Segment Start: Dataset extract
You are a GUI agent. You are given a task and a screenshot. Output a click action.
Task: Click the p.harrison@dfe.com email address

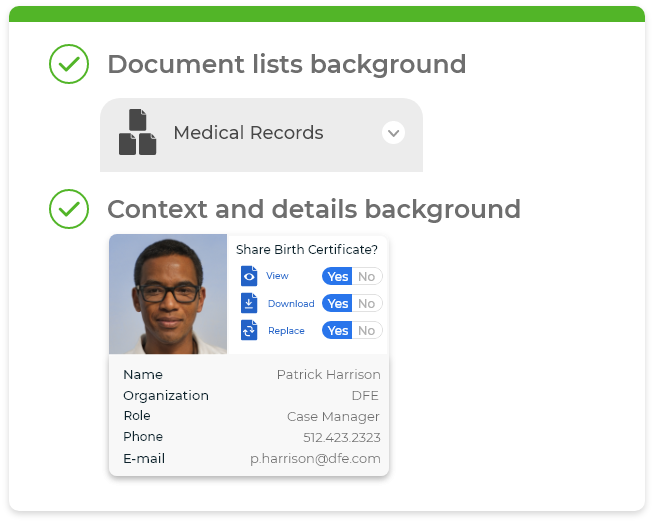point(315,459)
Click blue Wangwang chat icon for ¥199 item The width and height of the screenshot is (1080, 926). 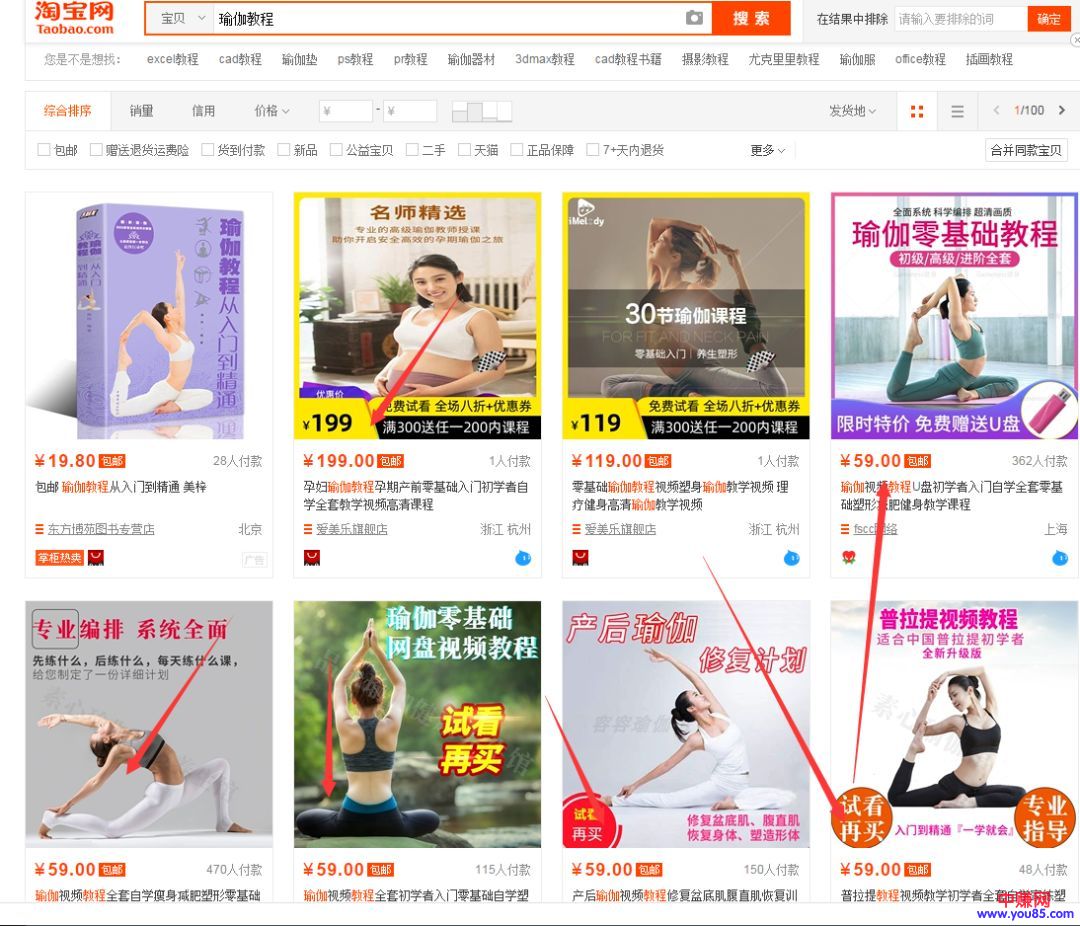coord(523,558)

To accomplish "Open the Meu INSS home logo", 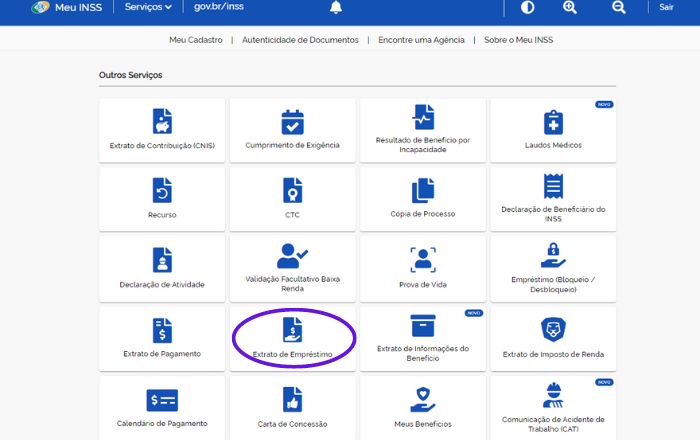I will pyautogui.click(x=68, y=7).
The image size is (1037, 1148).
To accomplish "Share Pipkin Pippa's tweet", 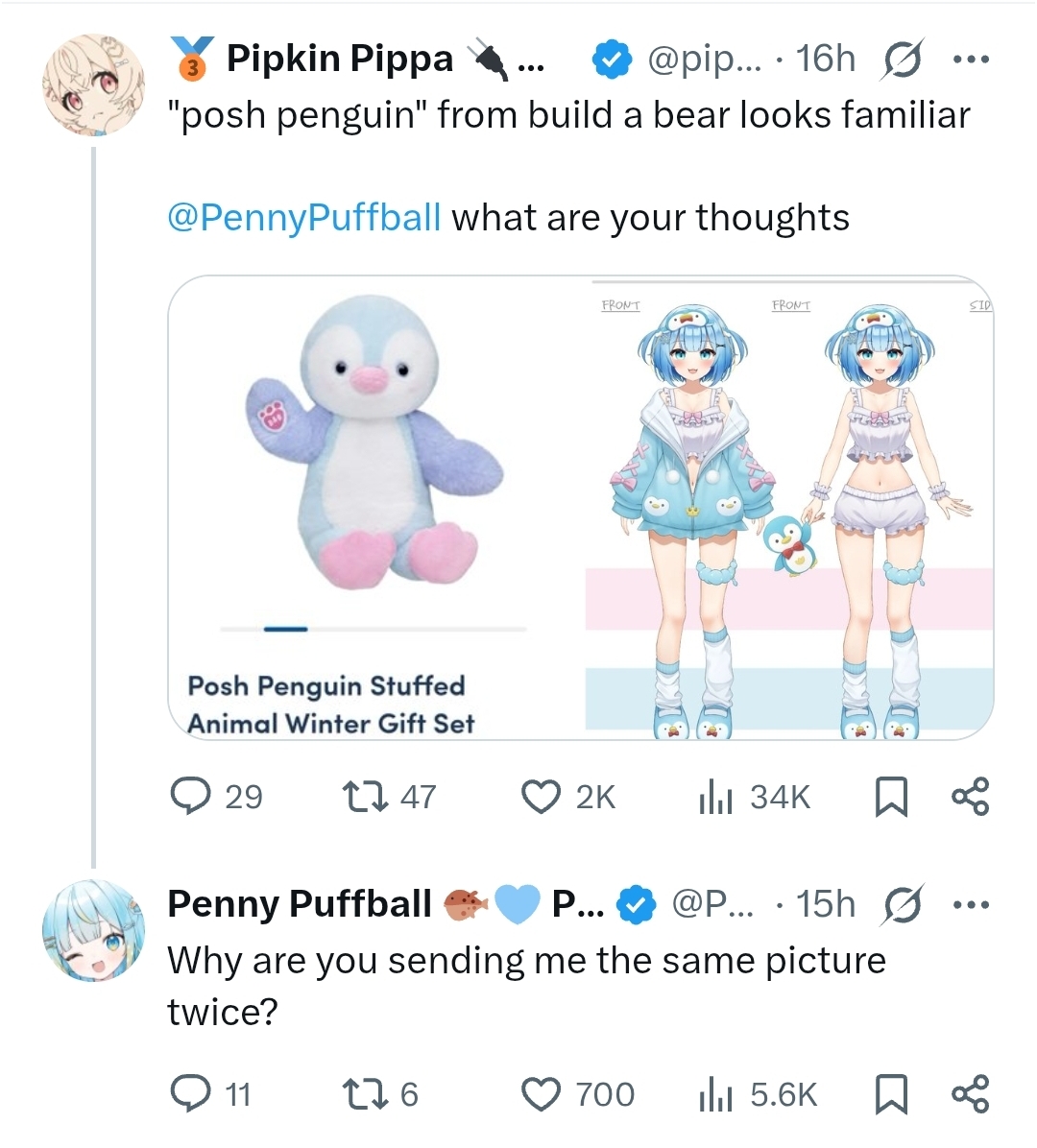I will (970, 797).
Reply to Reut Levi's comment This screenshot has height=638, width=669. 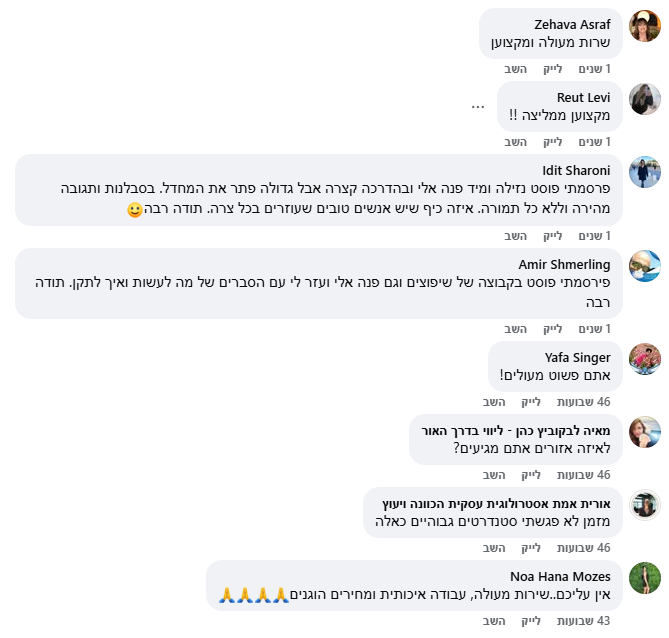(x=516, y=142)
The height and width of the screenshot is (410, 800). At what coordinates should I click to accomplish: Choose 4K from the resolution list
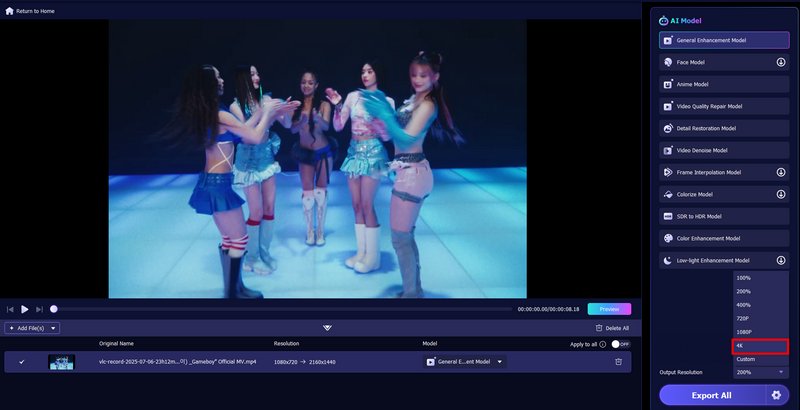pos(760,345)
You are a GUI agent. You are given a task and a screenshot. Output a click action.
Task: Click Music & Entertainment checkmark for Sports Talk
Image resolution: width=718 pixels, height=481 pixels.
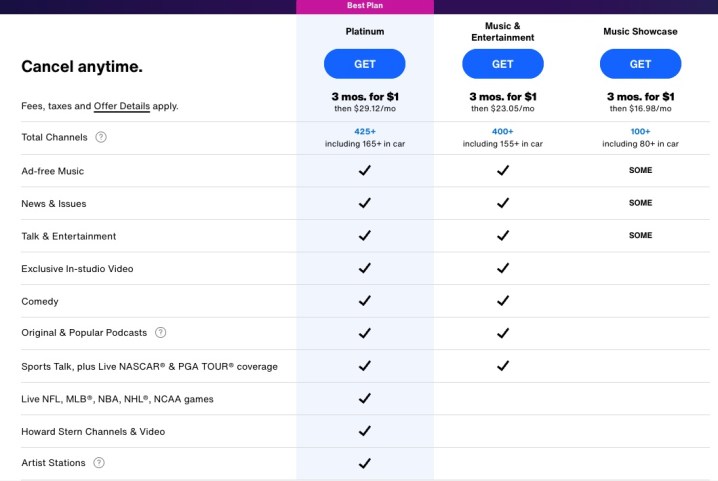(x=502, y=366)
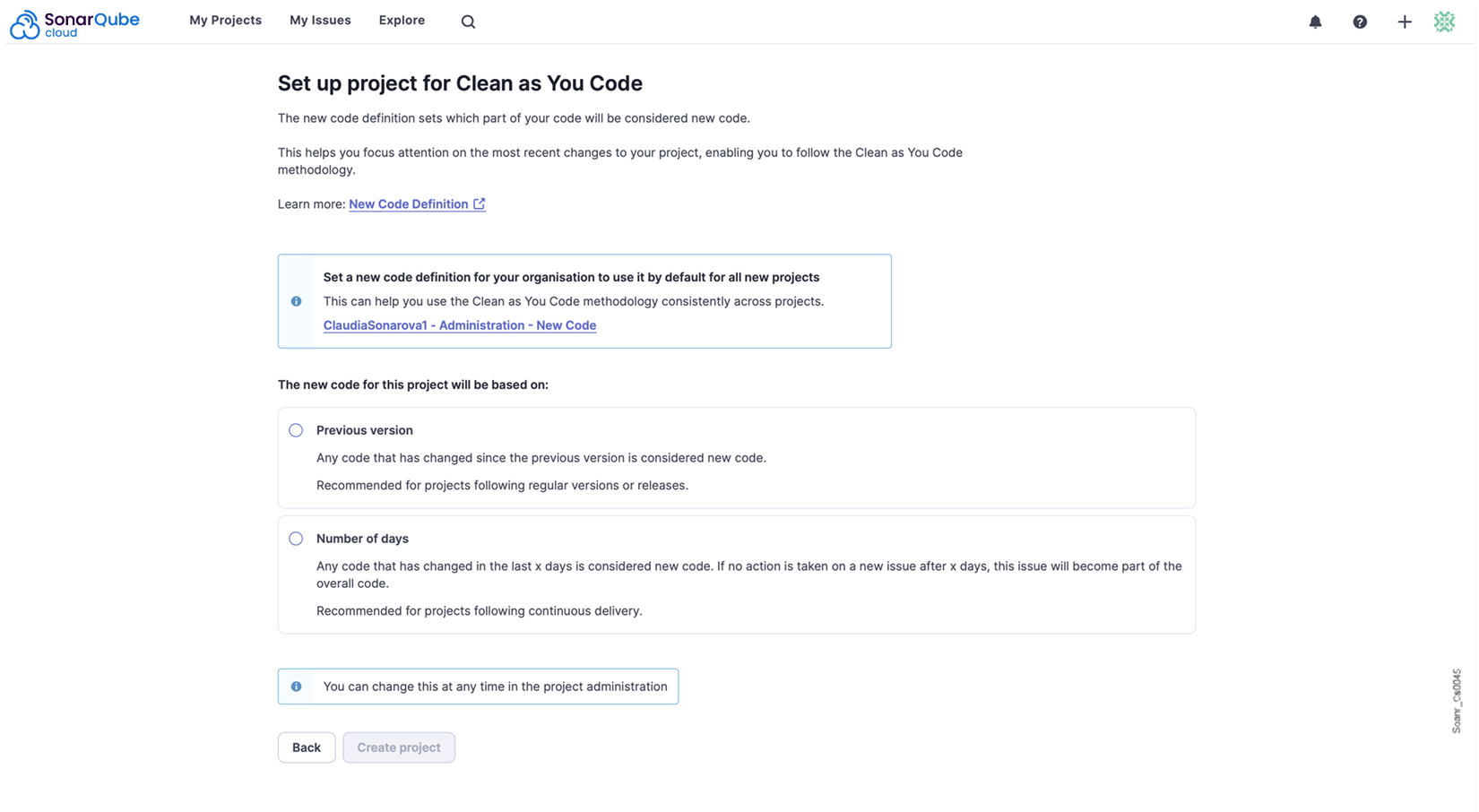Viewport: 1479px width, 812px height.
Task: Click the Back button
Action: (307, 747)
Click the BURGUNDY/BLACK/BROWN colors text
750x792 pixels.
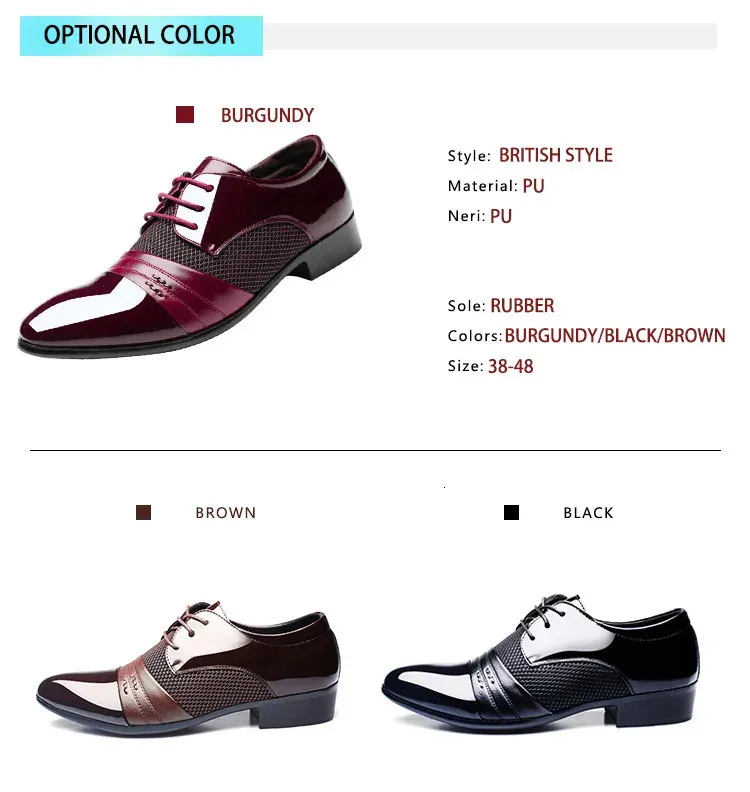pyautogui.click(x=615, y=335)
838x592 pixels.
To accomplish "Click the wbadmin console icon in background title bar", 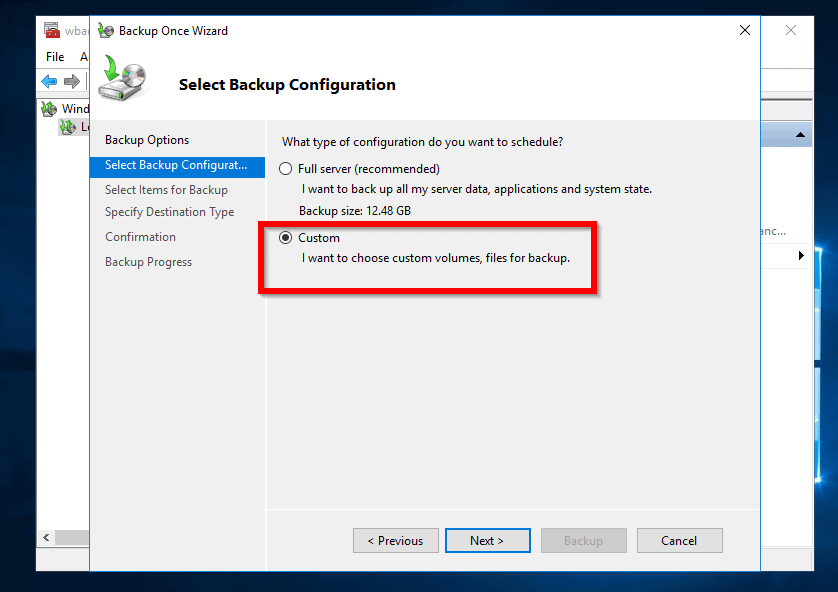I will click(x=52, y=30).
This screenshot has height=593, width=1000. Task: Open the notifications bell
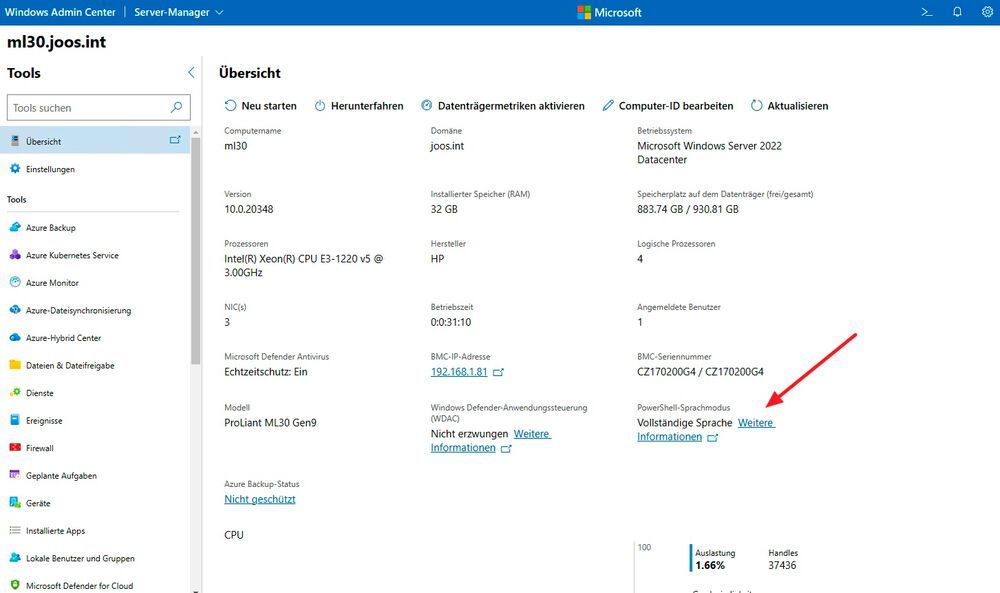[x=957, y=12]
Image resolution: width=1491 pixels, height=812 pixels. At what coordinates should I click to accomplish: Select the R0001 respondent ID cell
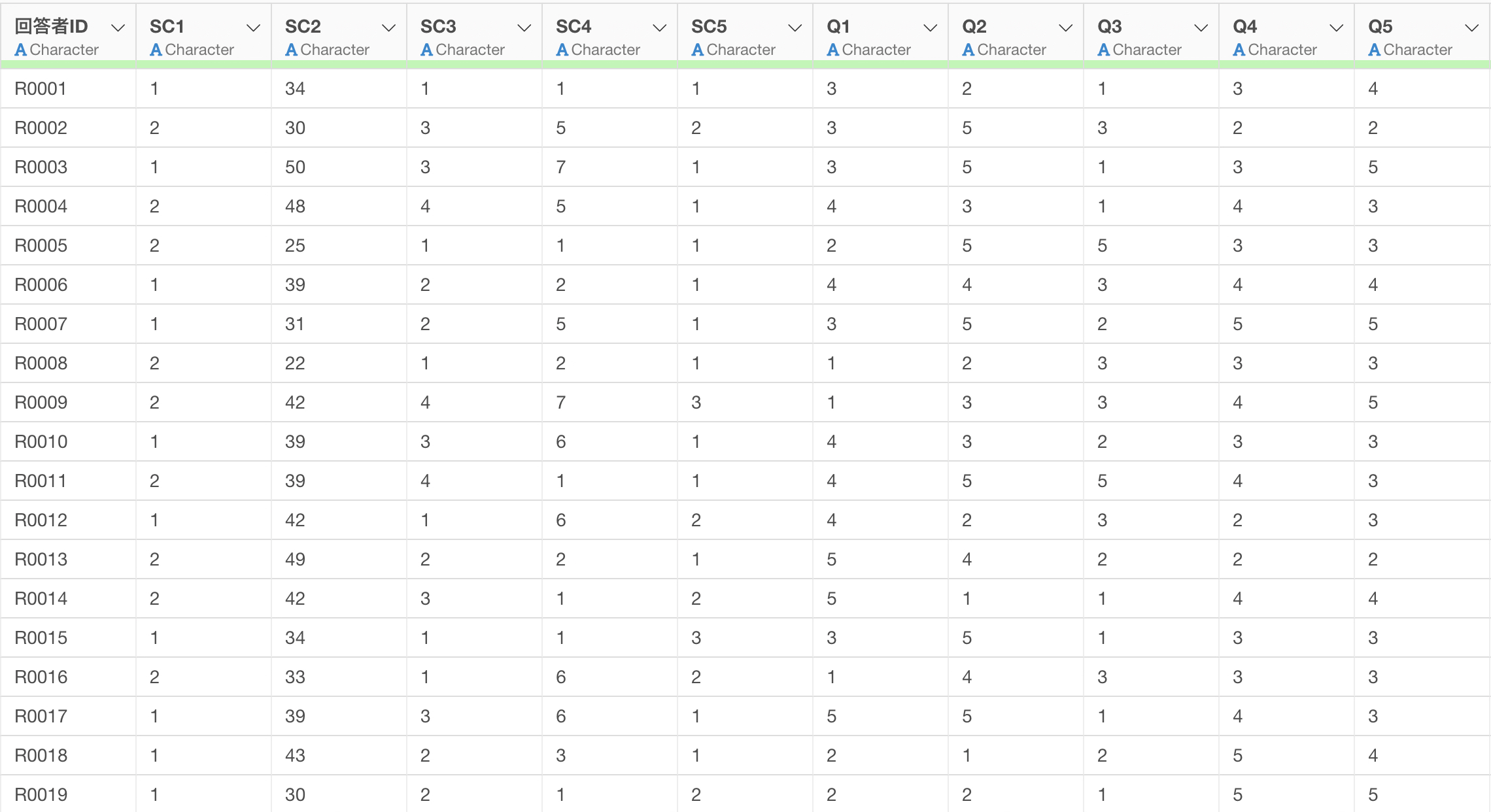(x=41, y=89)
Segment End: Dataset extract
Work order: Retype, exactly as written, each line from the one containing "Image resolution: width=1491" through the end of the data above, and leave out every picture.

Solution for this exercise:
Image resolution: width=1491 pixels, height=812 pixels. At what coordinates should I click to accomplish: Select the R0001 respondent ID cell
(x=41, y=89)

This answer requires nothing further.